Creating a plane of bubbles on top of water to demonstrate atomic packing in crystals.
- Needles can puncture skin. Use caution and proper handling techniques.
- Use caution to not break the glass Pasteur pipet when adusting it.
- Mix together enough of the soap solution so that the liquid is at least 1 cm deep in the tray. The ratio of water to soap to glycerin is roughly 20:1:1. Distilled water is best but not entirely necessary.
- Set up a ring stand with a clamp to hold the tip of the pipet or syringe needle in the water. You may want to use a ring to hold a camera above the tray if video or pictures are needed.

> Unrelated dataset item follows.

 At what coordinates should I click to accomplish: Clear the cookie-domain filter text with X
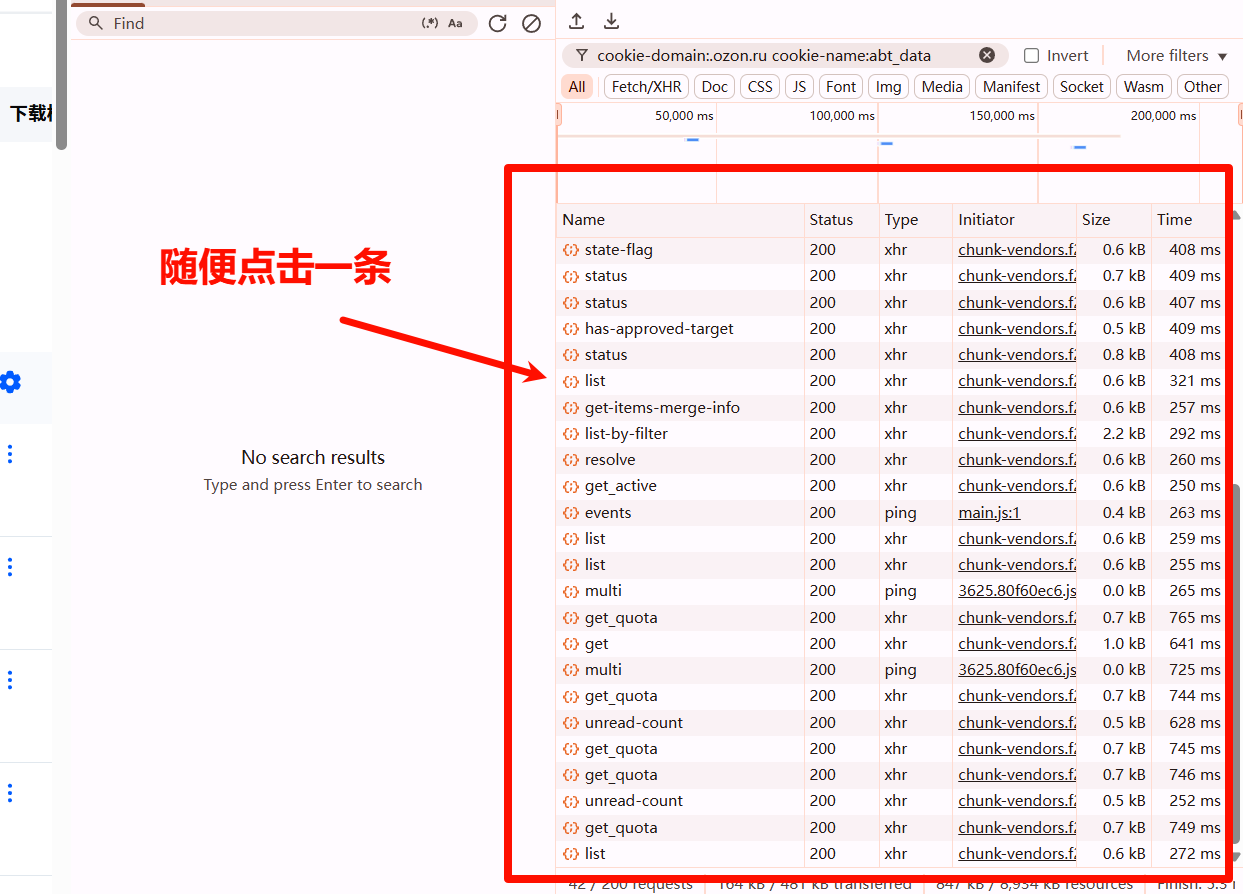[x=987, y=55]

- Attach a length of tubing from the air pump to the needle valve/flow meter and then another from whichever you use to the syringe and needle. You will need to cut the flange of the syringe to fit the tubing.
- If there is another outlet on the pump or if you have a second pump, attach tubing with a 1 mm syringe at the end. This second pump will be used to blow air over the bubbles as they come out of the needle to direct where they go.

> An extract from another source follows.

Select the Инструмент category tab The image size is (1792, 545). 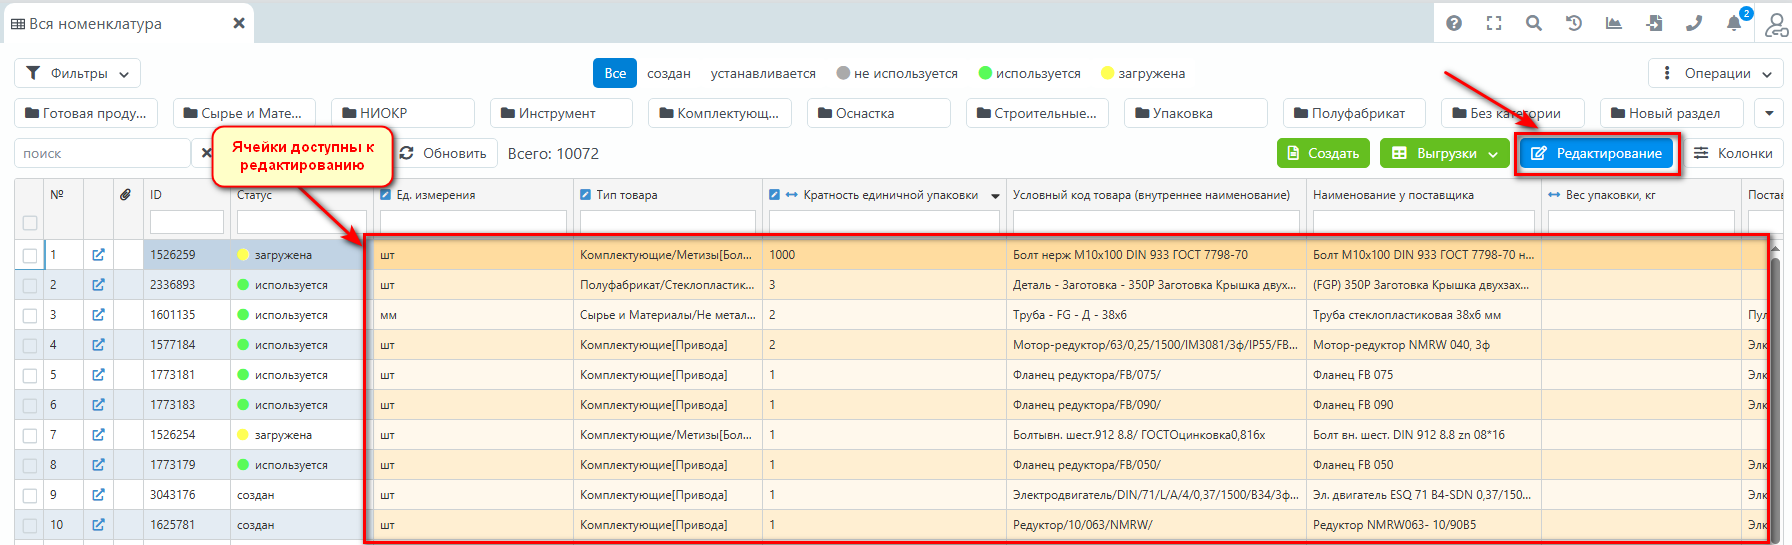pos(560,113)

- Turn on the pump(s) and adjust the air flow so that uniformly sized bubbles are produced. The uniformity of the bubble size is paramount, they should be around 1 mm in diameter. Try a thinner needle if this cannot be achieved by adjusting air flow.
- Continue directing the bubbles by blowing on them either with your breath, the other tube, or both. When a large enough raft is formed for the demonstration, turn off the pump(s).
- Can you see areas where the bubbles are in a hexagonal arrangement? If not, try to remake the raft with smaller, more uniform bubbles.
- Can you see different orientations of these hexagonal arrangements in the raft? If the bubbles were particles of a material, what would we call these areas? What would we call the areas in between these areas? The areas where the hexagonal orientation is uniform are models of individual crystals or grains of a material. In between these grains are what material scientists call grain boundaries.
- Try popping some bubbles in the middle of the raft. then take two popsicle sicks or tongue depressors and use them to squeeze the raft together. This is like applying a compressive load to a material. What do you observe? You should see dislocations moving along a straight line. These dislocations model what material scientists call slip.
- Repeat the last step and then immediately after compressing the raft, try moving the popsicle sticks away from each other to model a tensile load. What do you observe? How does it compare to what you observed in the last step? You should see the direction of each dislocation reverse when the load is reversed.
- Now, try popping many bubbles by running a glass rod (or your fingers) across the bubble raft. You should see bubbles in a highly irregular arrangement. What you just did models what material scientists call quenching,or rapidly cooling a hot metal. Watch what happens for a few seconds of gently blowing on the raft. What do you see happening? How is the arrangement changing as you wait?
What should happen is the raft should become more and more arranged the longer you blow on it. This models atoms when a metal is annealed, or slowly cooled after being heated up.
|1||Flat tipped needle and syringe||2||1mL syringe, small gauge needle||$7|
|2||Popsicle sticks or tongue depressors||2|
|3||Aquarium air pump||1 (or 2)||$13|
|4||Adjustable flow meter||1||1/4" nipples||$12|
|5||Tubing, vinyl or PVC||1/4"||$6.50 for 10 feet|
|6||Dark tray||1||at least 20x20x2cm (LxWxD)||$7|
|7||Ring stand with clamp||1||$30|
|8||Water, preferably distilled or deionized||~200mL|
|9||Dish soap||~20mL||$6.25 for 10 oz|
|10||Glycerin||~20mL||$6.25 for 4 oz|